**WHAT IS EXPECTED**
Can you reproduce the stretch of the listing from the line containing "Open the Global region dropdown" through the end of the listing, requests included, offsetting every coordinate in the answers by 41? Leave the pictures out.

Entries for locating text and elements:
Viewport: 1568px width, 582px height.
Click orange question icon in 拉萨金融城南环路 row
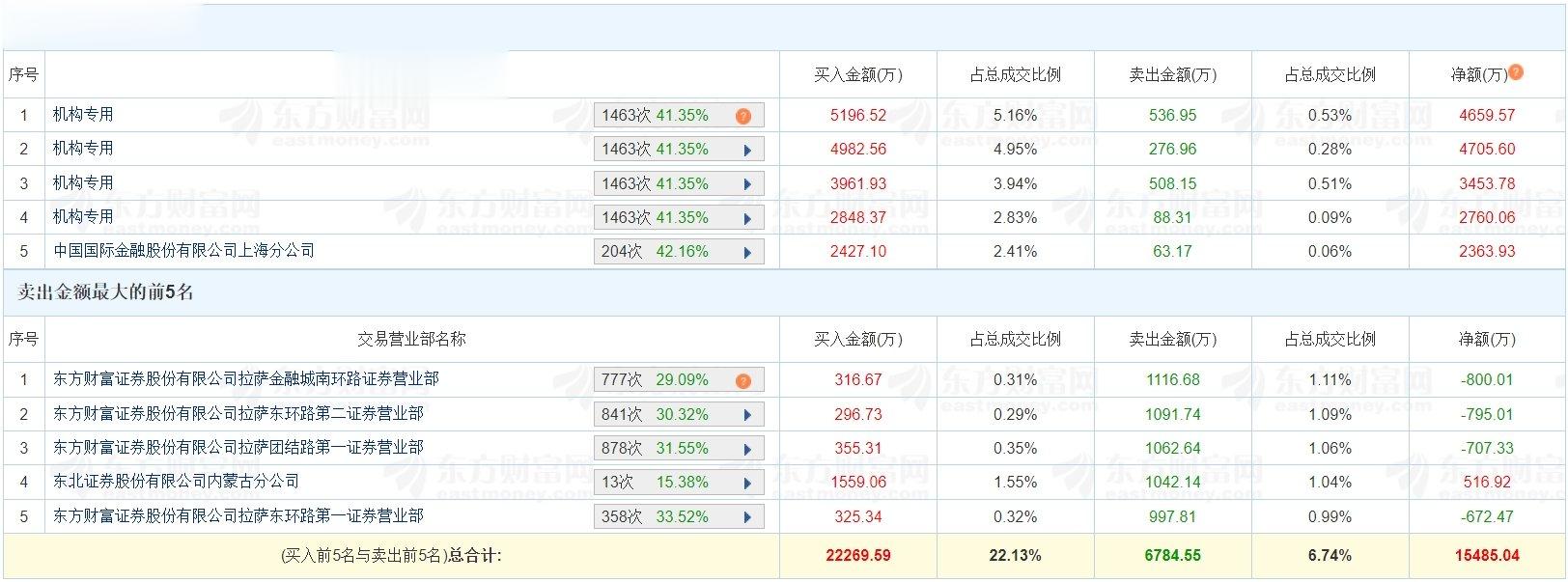point(742,380)
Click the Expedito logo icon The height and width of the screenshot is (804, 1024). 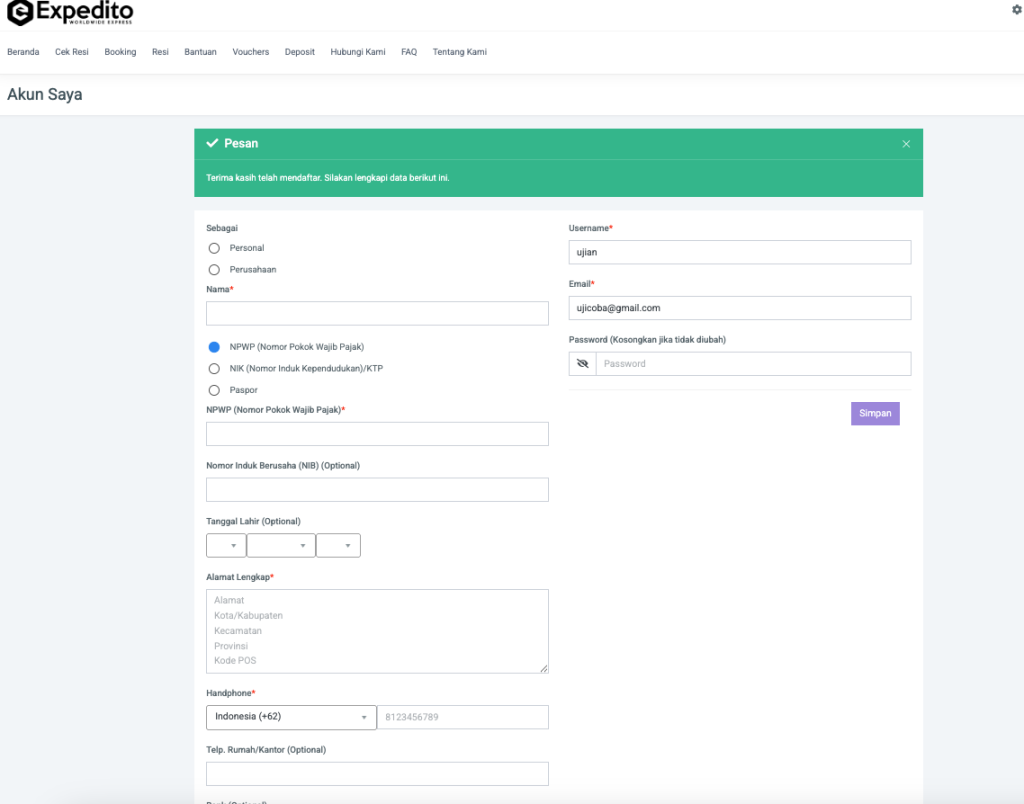19,13

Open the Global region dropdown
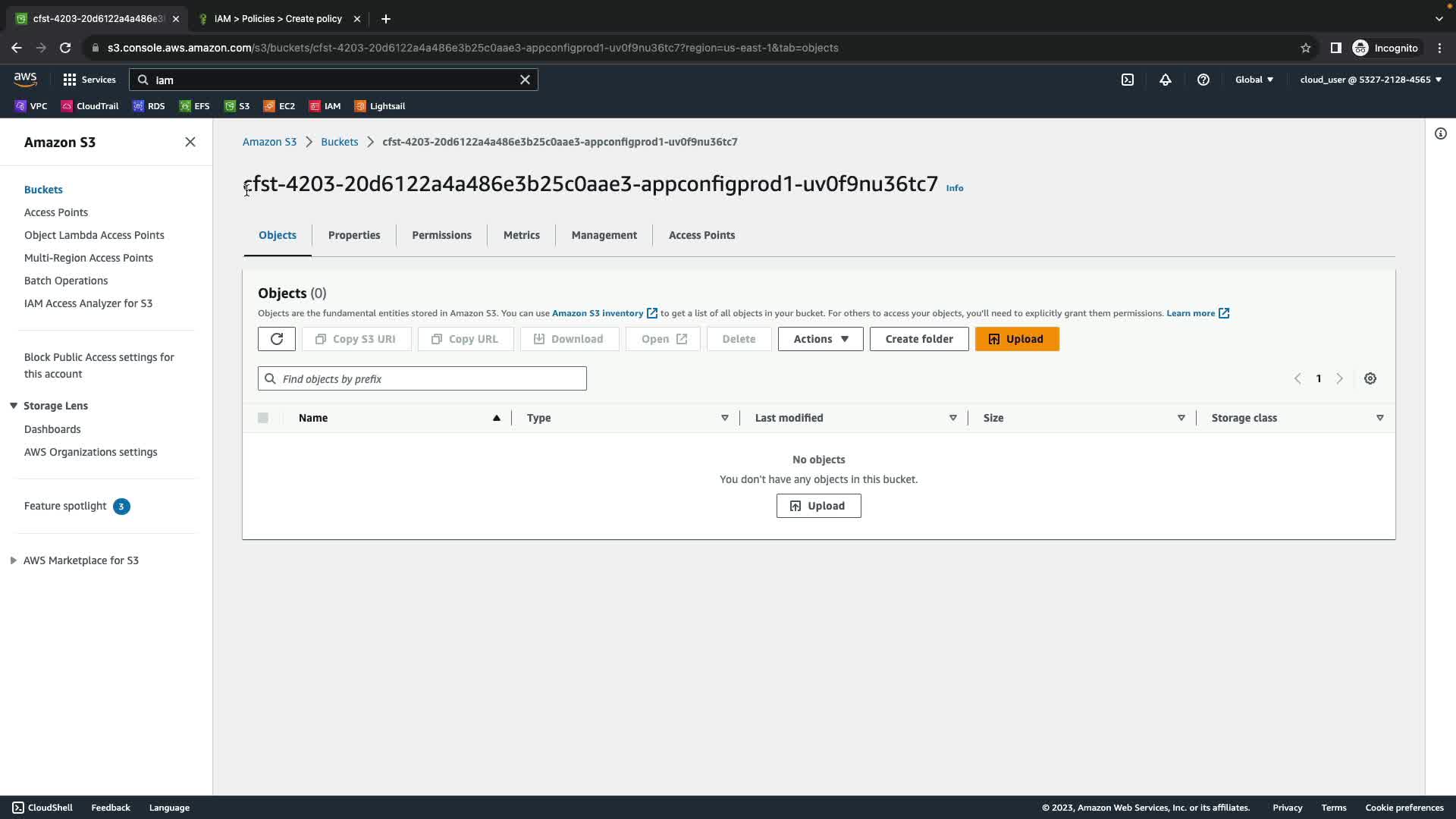pos(1254,80)
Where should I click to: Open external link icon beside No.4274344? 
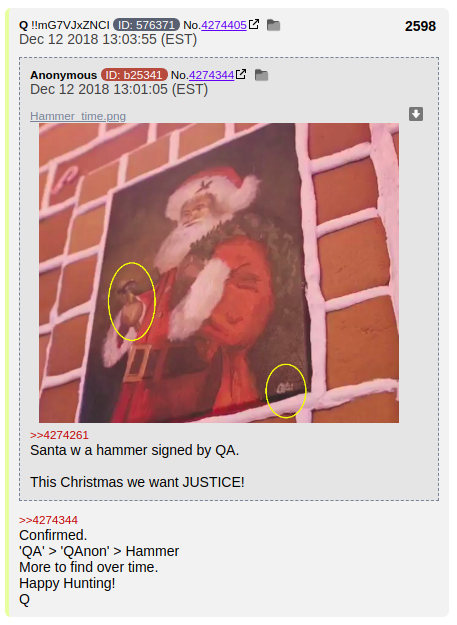click(x=241, y=74)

**SOLVED PROBLEM**
Open the Global region dropdown
pos(1295,121)
Where should I click to: Open external link icon beside No.4274344? 
click(x=282, y=115)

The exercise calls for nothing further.